My Average Day As A Black Woman

I spend too many moments of my day reminding myself that every second with my baby boy is one more that can’t be stolen.

Today I’m angry and I don’t know why.

It could be that I spent my morning trying to figure out how to explain to well-meaning white folks why I don’t think it’s a good idea for black children to socialize with the police. Maybe it’s because a white woman in the grocery store touched my 8-month-old’s hair without asking. It might be that I found myself remembering once again that my mom is a college-educated middle-aged woman who earns an hourly wage and the white man promoted as her supervisor has only a high school education and is my age.

The cable news networks have been reporting on O.J. Simpson’s parole hearing. They didn’t say it, but they were hoping to see him taken down a notch, to see him hope for freedom and get it denied. An MSNBC ad about an upcoming O.J. special keeps complaining that he is “arrogant.” Worst thing for a black man to be, really.

People often wonder how I can post about injustice without it getting to me. And, of course, it affects me. I can’t tolerate fictional representations of violence. I suppress panic and fear every time a police car looms in my rearview mirror. I’ve stopped watching videos of black bodies being maimed and killed. I nearly lost it when I saw a few seconds of the video showing Philando Castile’s girlfriend’s daughter trying to calm her mom so the cops wouldn’t kill her, too.

I feel like I’m malfunctioning all the time.

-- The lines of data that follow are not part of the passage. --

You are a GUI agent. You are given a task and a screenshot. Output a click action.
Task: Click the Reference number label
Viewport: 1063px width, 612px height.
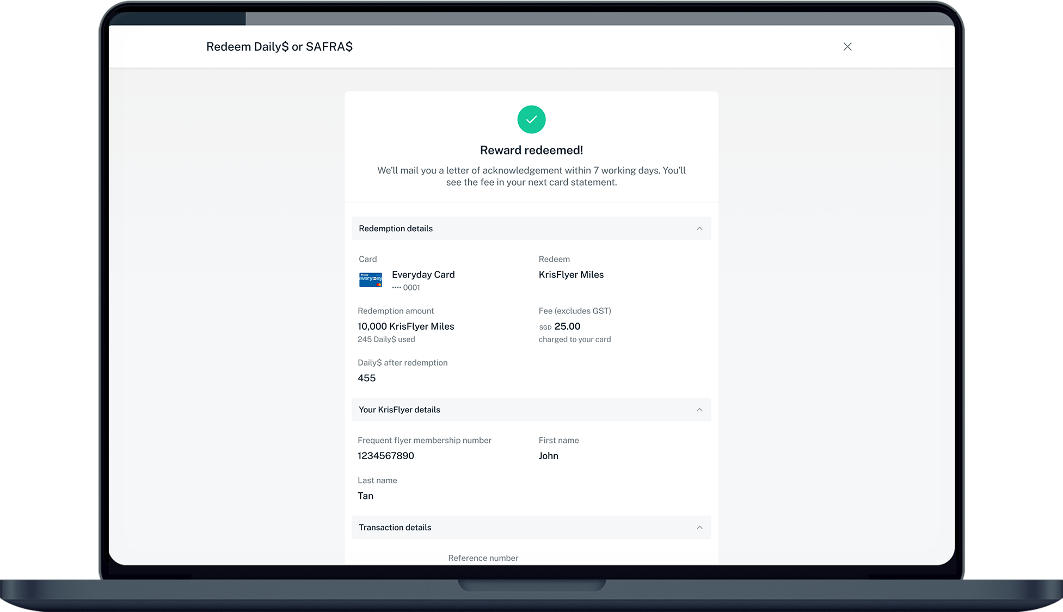pos(483,558)
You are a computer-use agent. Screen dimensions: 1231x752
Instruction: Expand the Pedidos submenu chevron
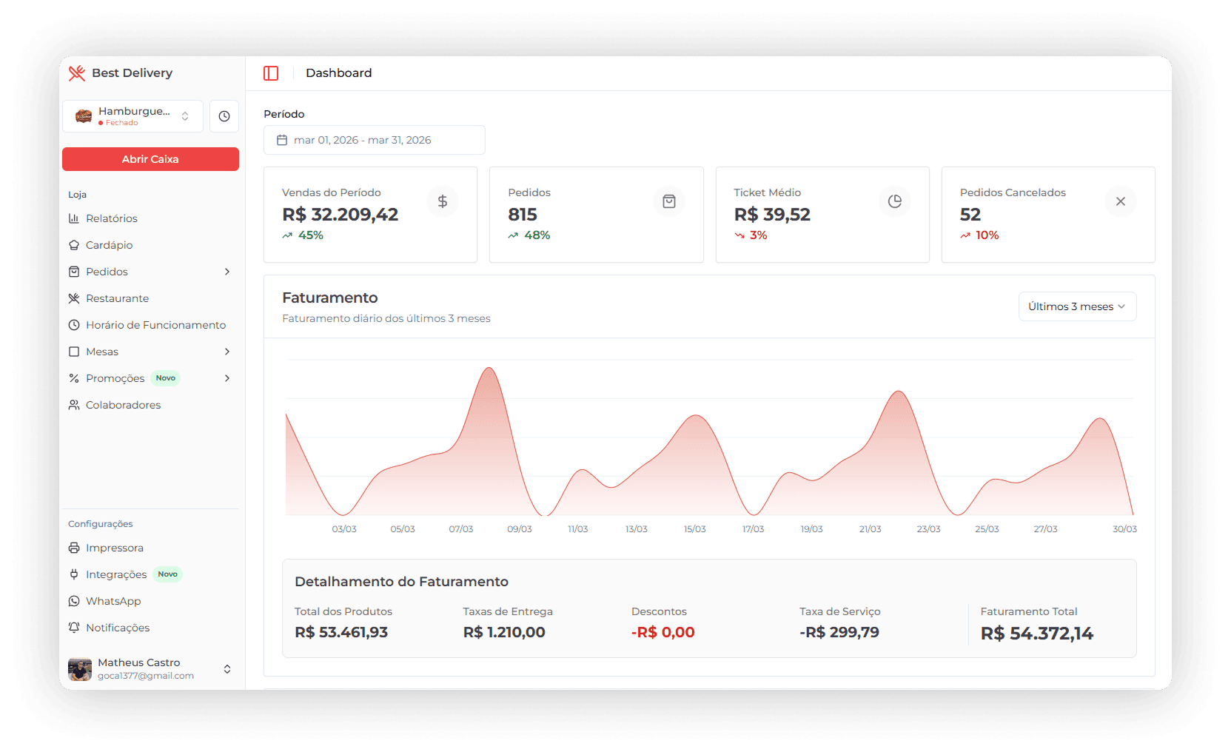[227, 272]
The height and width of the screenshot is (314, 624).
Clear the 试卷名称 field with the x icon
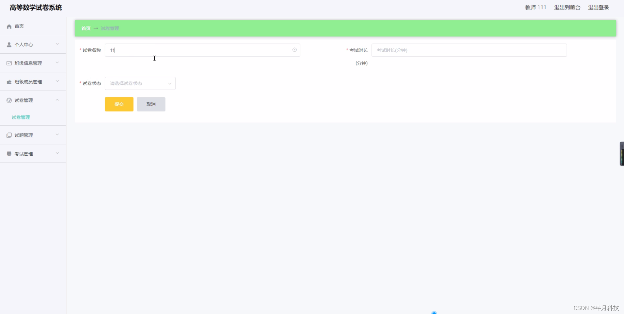pyautogui.click(x=294, y=50)
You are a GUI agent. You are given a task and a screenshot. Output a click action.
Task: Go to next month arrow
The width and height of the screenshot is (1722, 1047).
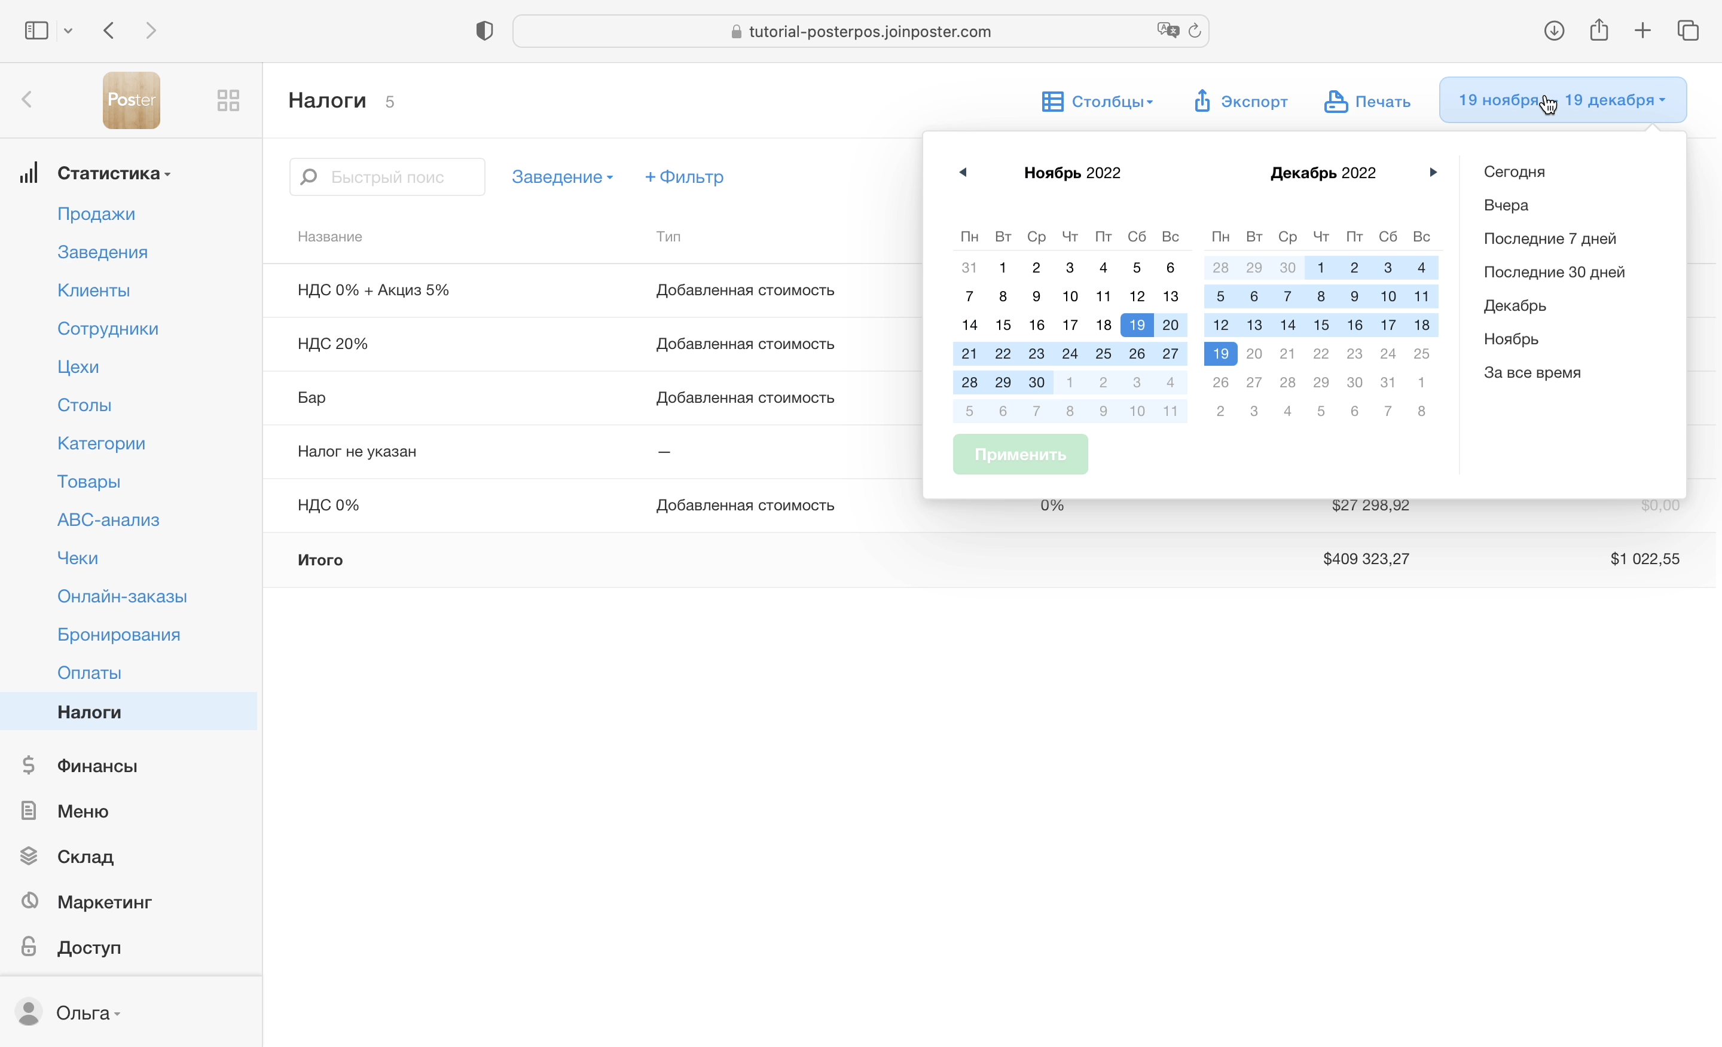1433,172
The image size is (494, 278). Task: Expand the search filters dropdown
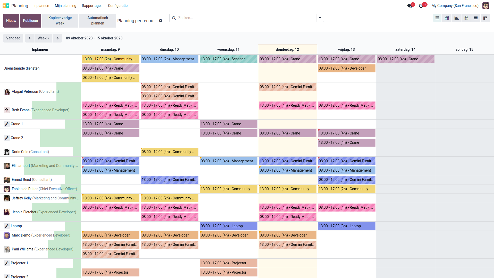[x=320, y=18]
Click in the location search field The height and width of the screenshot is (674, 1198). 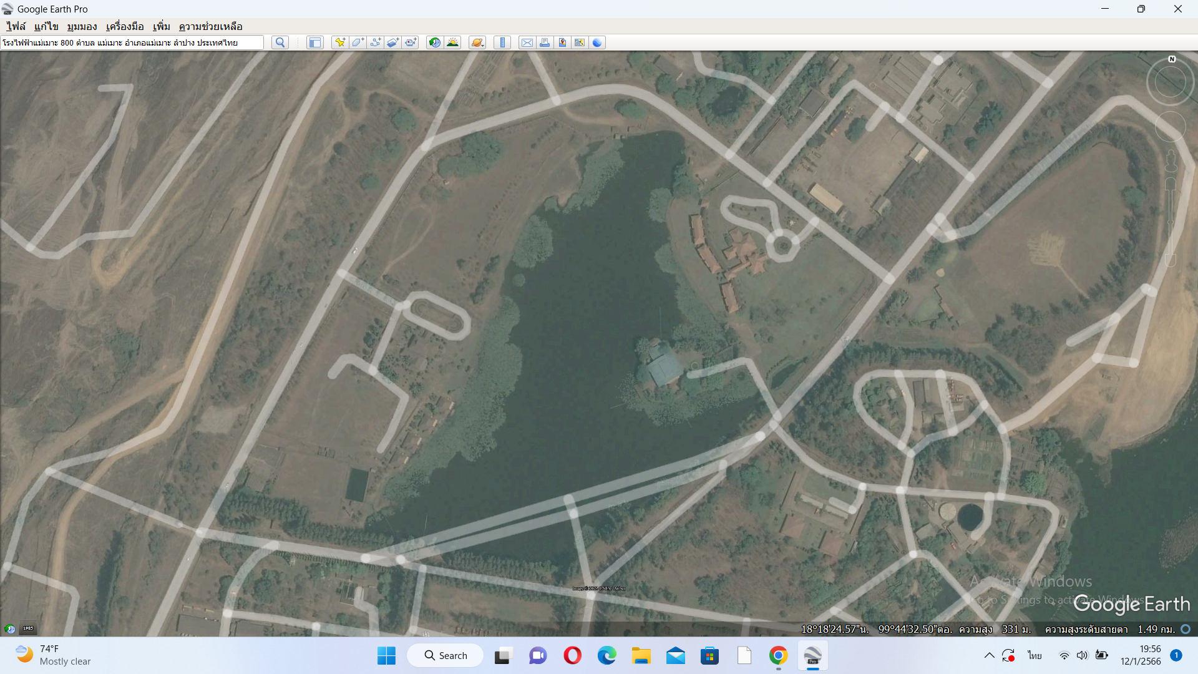click(131, 42)
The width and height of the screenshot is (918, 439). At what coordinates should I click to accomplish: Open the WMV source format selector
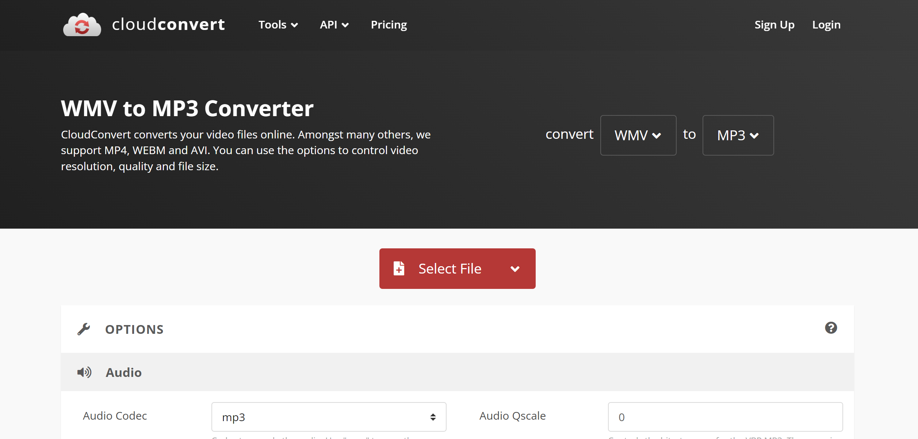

I spend too many moments of my day reminding myself that every second with my baby boy is one more that can’t be stolen. I tell myself that my current life offers more security than most, clean water, good food, a comfortable bed, freedom to go almost anywhere I want. I am doing better than most. I am not in jail. I am not broke. I am not disabled. I am, thank God, good enough at certain things that I have managed to survive. I am loved.

I am lucky.

Last week, I burst into tears explaining to my partner how much more perilous I now know it was to be a little black girl raised in the hood. I lived in apartment buildings that probably had lead paint, but I wasn’t left impaired like Freddie Gray. I grew up during the crack epidemic, but had a brilliant, hardworking mom who never struggled with addiction. My mostly absent father died when I was a kid, but I barely missed him (because I barely knew him). I grew up largely in a city where people got shot on a semi-regular basis, but I was never harmed.

And now I live in a town with people who are afraid of kids who come from all the places I spent my childhood.

(Sometimes, when I’m most honest with myself, I wonder if I’m afraid of the kids who come from all the places where I spent my childhood.)

I am not unscathed. I am constantly preparing for an onslaught that might come in the form of a conservative website that attacks vulnerable women of color professors, a snide woman in a local mom’s group, or a police officer having a rough day. Every day I have to get up and brush my teeth and clean my house and feed the dog and care for my baby. And survive.

Still work calls, moms call, babies call. I keep searching for words to describe what it means to move through this country as a black woman, but all I can picture is a black girl walking down a hot, sunny road with weights hanging from her hands and feet. Trudging, one foot in front of another. It’s just Monday, after all.

Khadijah White is an Assistant Professor in the Department of Journalism and Media Studies at Rutgers University. She is currently writing a book on the rise of the Tea Party brand in news.